Monday, December 16, 2013

Island Hopping

A few blogging notes:

1: Having lost a few days to boat-related lack of Internet access, we are a few days behind on posting here, so everything you read will have happened a day or two ago, but as we are on the other side of the International Date Line, they actually happened the day after a day or two ago, or something like that.

2: My blogging interface sucks. It is currently expressing that suckiness by randomly cropping many of the images I post. So click the images to see them in full glory, if that is important to you. Mostly I want to say this because I'd hate to have you all wondering why I keep taking photos of the left half of things, or keep cutting the heads of statues, but my laziness regarding tech outstrips my vanity, so I am unlikely to be able to fix the problem.

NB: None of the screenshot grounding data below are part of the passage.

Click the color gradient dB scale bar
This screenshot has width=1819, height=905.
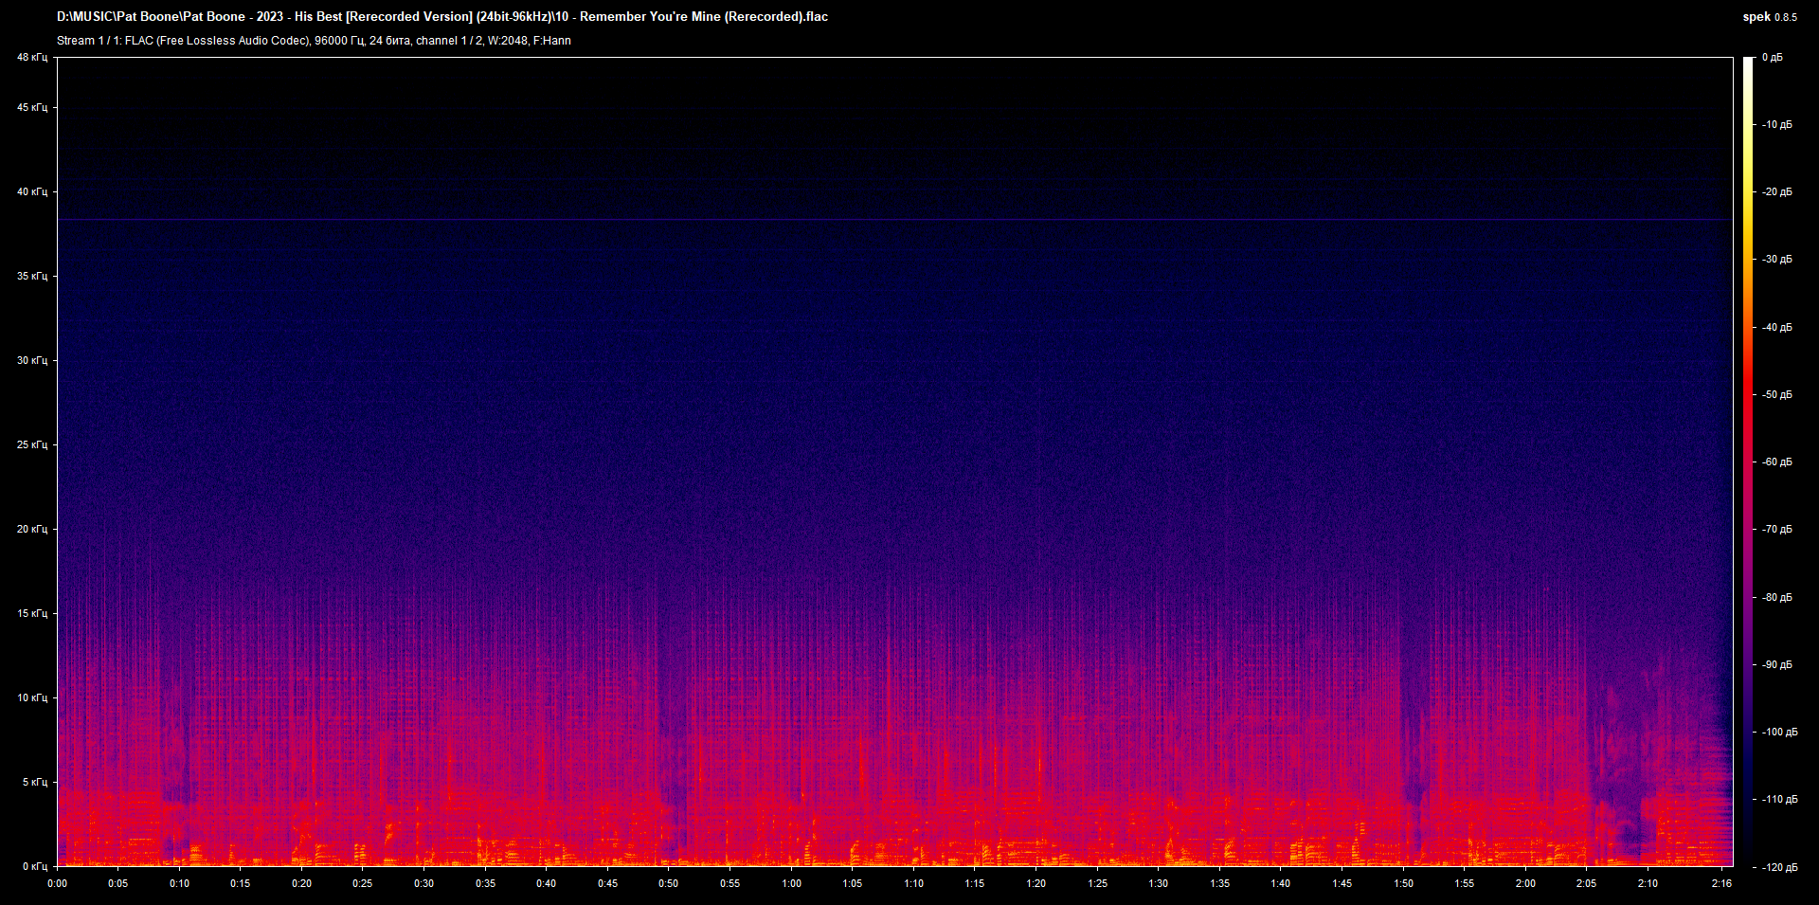pos(1749,462)
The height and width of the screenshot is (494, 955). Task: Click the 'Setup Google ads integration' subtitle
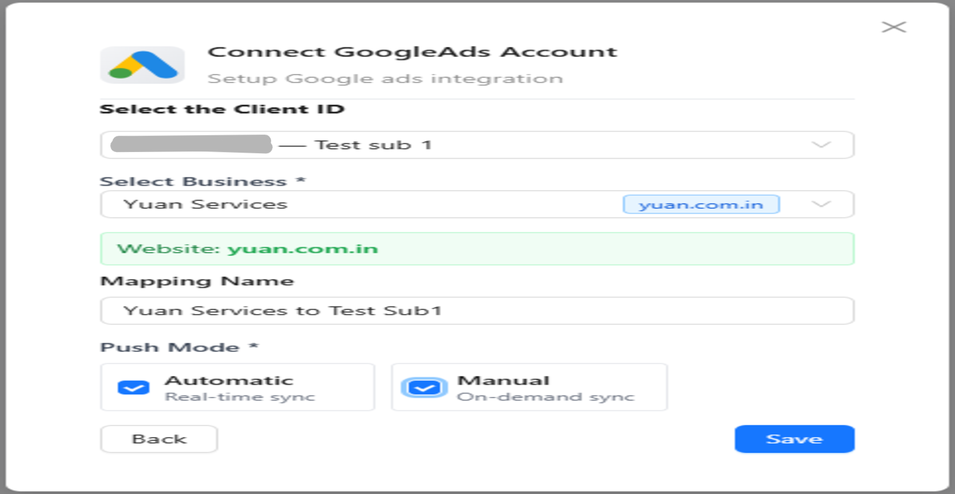pos(385,79)
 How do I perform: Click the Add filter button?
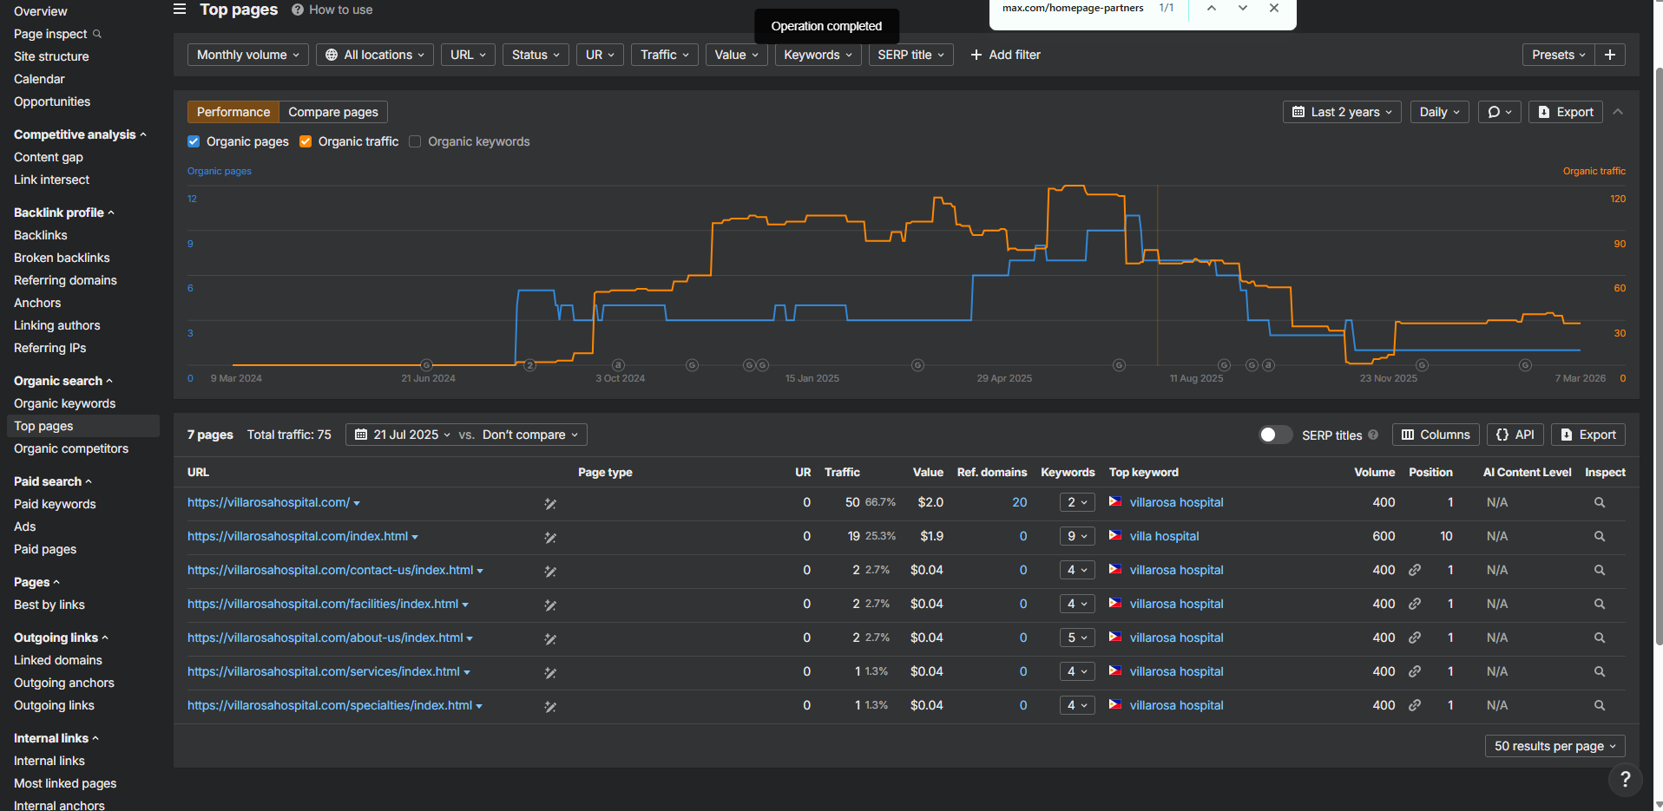point(1005,55)
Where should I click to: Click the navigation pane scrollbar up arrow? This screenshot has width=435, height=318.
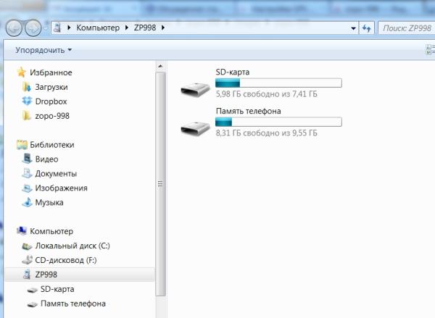tap(160, 67)
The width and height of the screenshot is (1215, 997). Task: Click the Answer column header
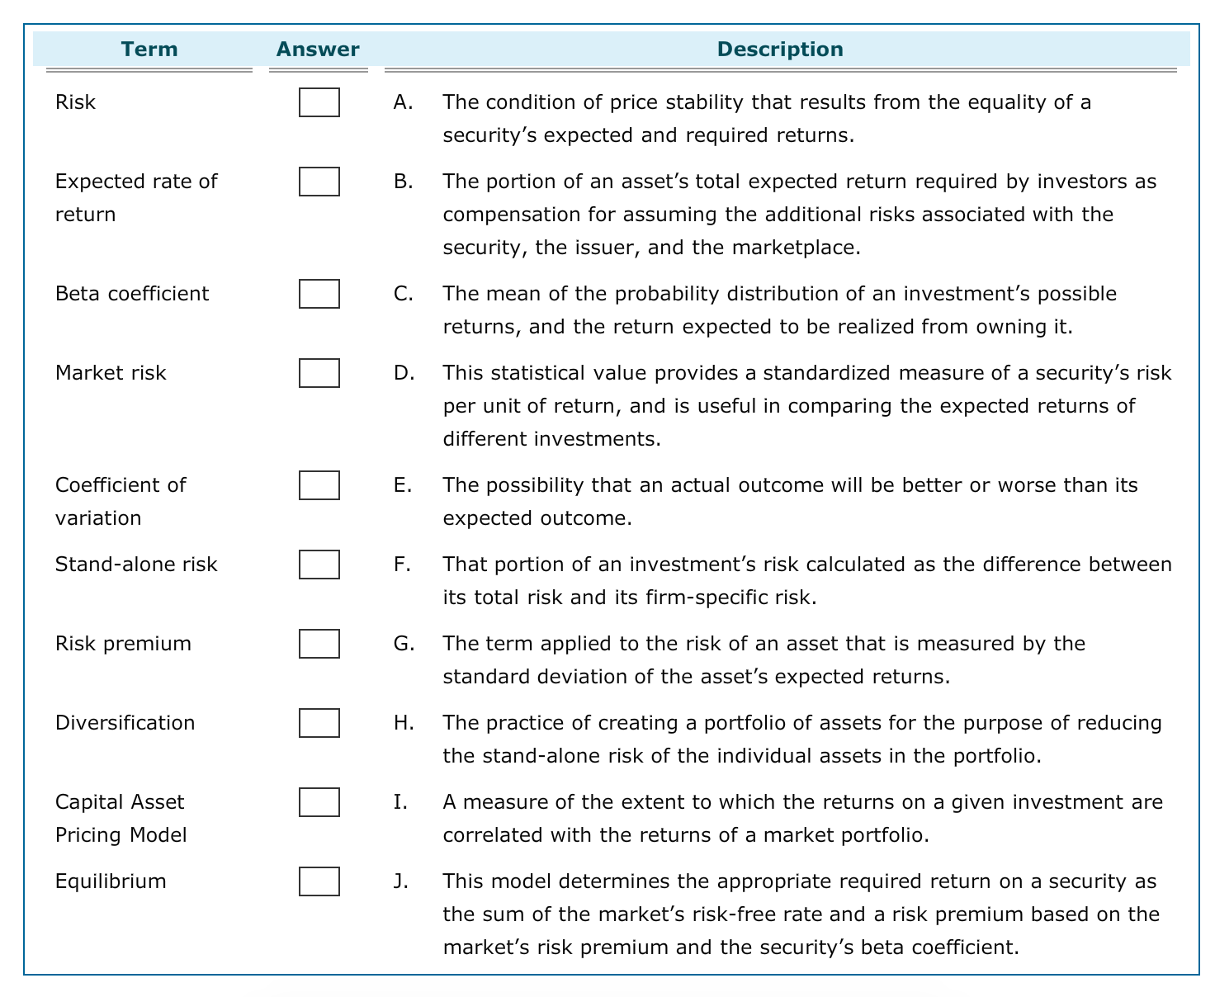coord(317,49)
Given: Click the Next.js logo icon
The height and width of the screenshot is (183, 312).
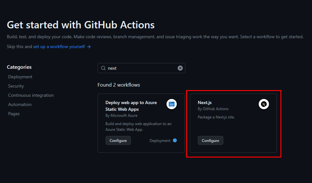Looking at the screenshot, I should pyautogui.click(x=264, y=104).
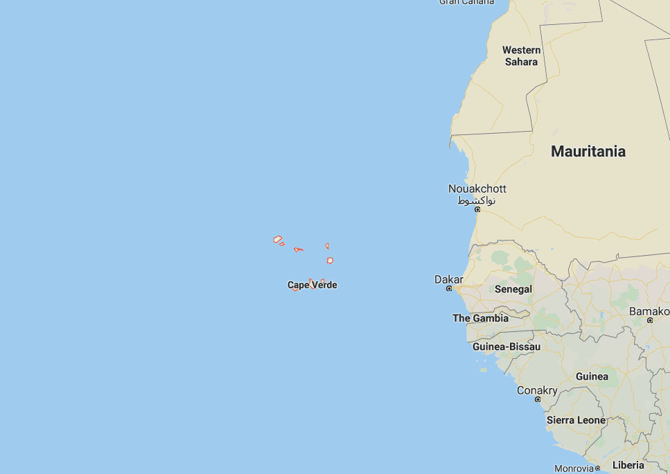Click the Cape Verde country label

312,285
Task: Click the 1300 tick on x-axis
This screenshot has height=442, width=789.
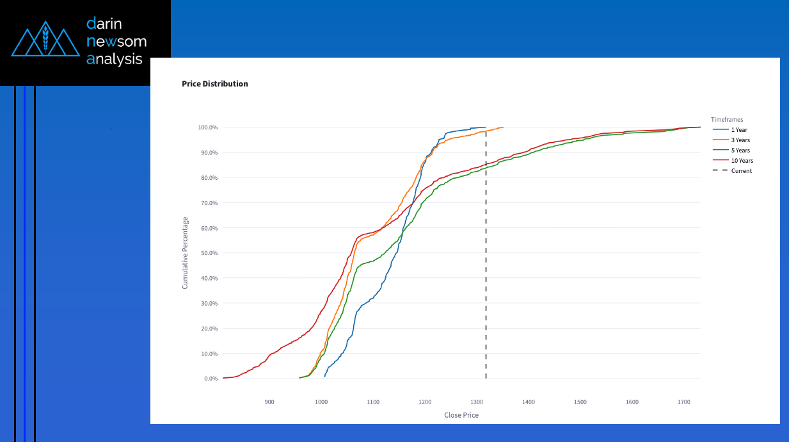Action: tap(477, 402)
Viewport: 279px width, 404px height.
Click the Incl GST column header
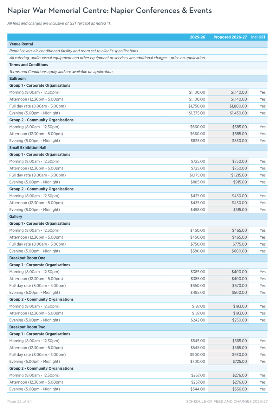(x=258, y=37)
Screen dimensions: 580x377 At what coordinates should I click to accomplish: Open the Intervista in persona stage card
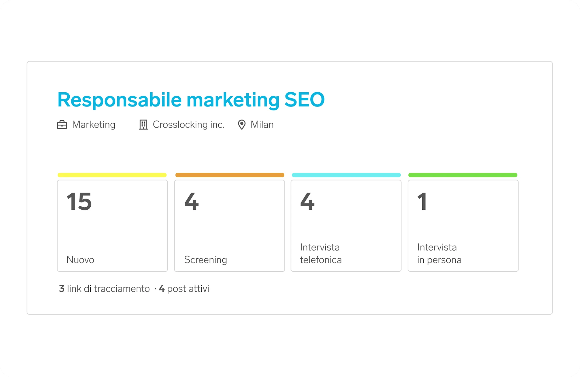[463, 226]

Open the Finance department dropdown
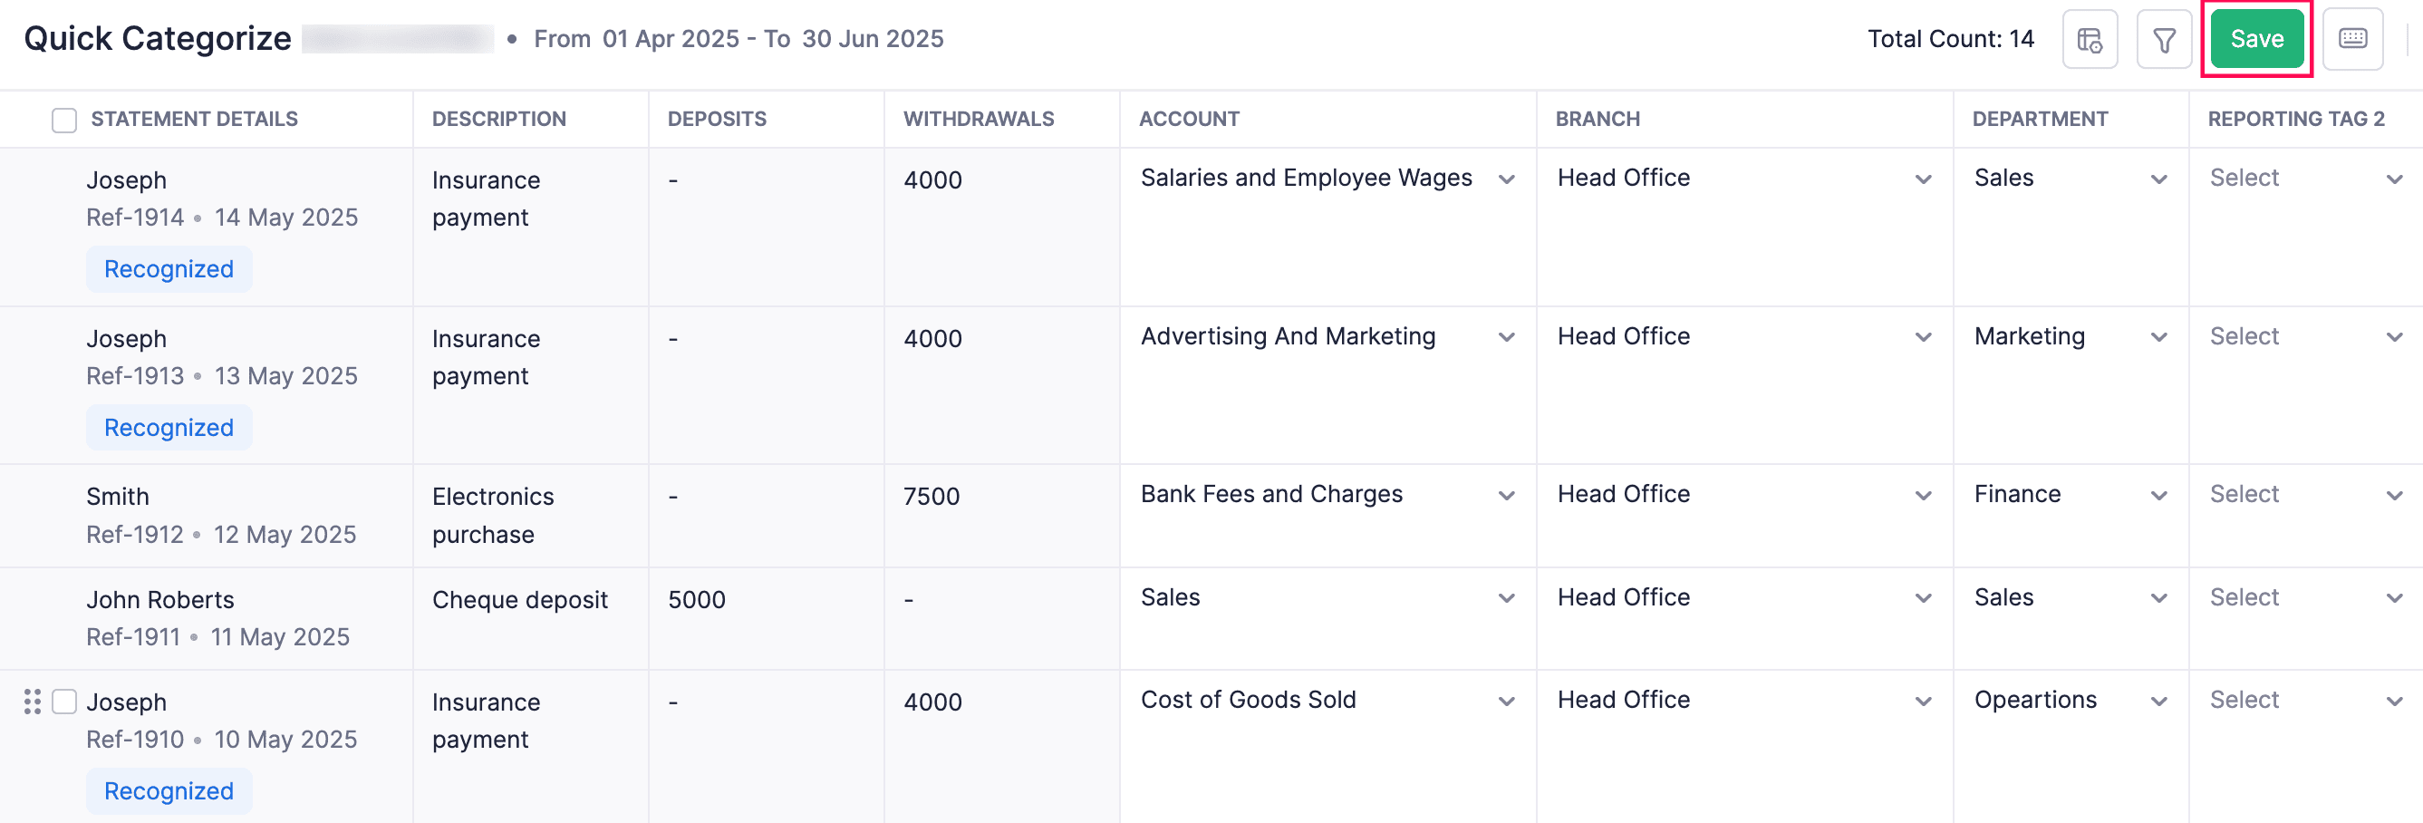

To the east of Hanoi, where the interlocking rivers that define the Hanoi region run to the sea, paralleled by bus loads of tourists, is a coastline defined by karst (eroded limestone) topography, and the UNESCO World Heritage Site called Ha Long Bay.

Although Ha Long gets all the press and the bulk of the tourists, there are other areas nearby that are equally impressive, but a little more off the beaten path. We caught a boat ride that took us out over three days. Sailing out of the Port City of Ha Long, we skirted by Ha Long Bay to spend most of our time around Dao Cong Du.

We spent three days on this boat, stepping off only to swim or take a kayak around to explore islets and inlets and caves and beaches. The weather was appropriately misty and moody, which made for pretty flat light for photographs, but made the jumbled peaks and random topography of our surroundings even more surreal.

Yeah, but it's a warm rain.

We spent several hours bumping around in Kayaks with a local guide and three other tourists. After 2 hours of noodling around through caves and around sea stacks, we realized what a good idea a guide was, as none of us could agree on which way was back to the boat. The geography is so random and jumbled and we (unfortunately) couldn't find direction by the sun. every corner led to more corners, and with almost 2000 islands in the bay, every cove becomes familiar. Luckily, many of the steep cliffs seemed to serve only to hide tiny enclosed beaches.

During our 3 hours in the kayaks, we passed several small single-family fishing boats, and a few anchored fish or crab farms. However, we never saw another tourist or tour boat. We had no idea how lucky we're were until later in the day when we had re-boarded our tender and swung through Ha Long Bay proper, in as our guide liked to call the "touristic" areas. The sea was thick with tourist junks, and jet-boats loaded with breathless Koreans zoomed all around. The difference was night and day, and we were glad to have avoided the reported all-night din of Karaoke found on those bigger tours.
So although we avoided some of the most famous and "touristic" caves, our guide took us for a side trip to Surprise Cave, so named because the simple, gaping entrance belies the confined wonders that lie behind. After passing a balcony over a closed lagoon on the inside of the little island, we wandered, stooped, and crawled though some tight spaces to enter a couple of grand halls of crystalline calcite.

Over lunch, we discovered that the group of three we were kayaking with included a couple of Young Aussie geologists, one who had recently taken an iconology course from two very good friends of ours - including one of my thesis supervisors.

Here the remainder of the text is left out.